Let's get the basic STOMP protocol implemented first and we can think about implementing "extras" like mappings between stomp and jms later.
-
9. Re: UTF-8 encoding in Stomp frames
mjustin Feb 18, 2010 11:00 AM (in response to timfox)Hi Tim,
I agree here, Stomp-JMS mapping is nice to have but clients can also set a user defined property like 'content-type' to detect text or binary messages. In this case, the Stomp frame could always contain the content-length header, which does no longer indicate content type. Such a basic protocol implementation would be fine for most use cases.

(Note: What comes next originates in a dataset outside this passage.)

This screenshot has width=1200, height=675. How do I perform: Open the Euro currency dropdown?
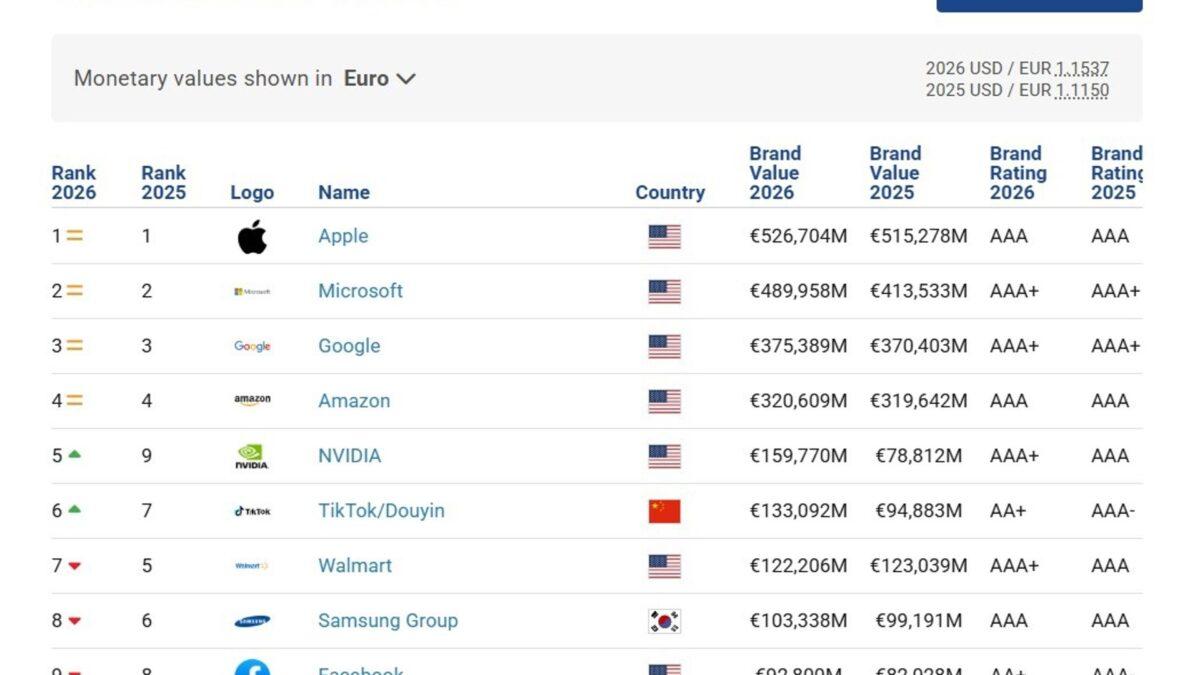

Until now I am very impressed by the Stomp transport and the ease of use of HornetQ.
btw I would like to post a short announcement for my (commercial) Delphi and Free Pascal client library for HornetQ, would this be allowed in this forum?
Regards,
Michael
-
10. Re: UTF-8 encoding in Stomp frames
timfox Feb 18, 2010 11:16 AM (in response to mjustin)mjustin wrote:
btw I would like to post a short announcement for my (commercial) Delphi and Free Pascal client library for HornetQ, would this be allowed in this forum?
Regards,
Michael
Sure, I don't mind
-
11. Re: UTF-8 encoding in Stomp frames
jmesnil Feb 18, 2010 11:19 AM (in response to mjustin)ok, i'll remove all the code I added to provide JMS interop and add a JIRA issue for JMS/Stomp interop in a next release.
I'll also rewrite the StompTest (they were using mixed JMS and Stomp messages).
Once this and the frame decoder code is done, the task should be finished.
-
12. Re: UTF-8 encoding in Stomp frames
timfox Feb 18, 2010 11:26 AM (in response to jmesnil)You can keep a test in there that validates a STOMP message can be received as JMS bytes message containing the UTF-8 encoded bytes, and a JMS BytesMessage can be received as STOMP message containing those bytes, which would be the default behaviour in the absence of any more complex stomp<->jms mapping.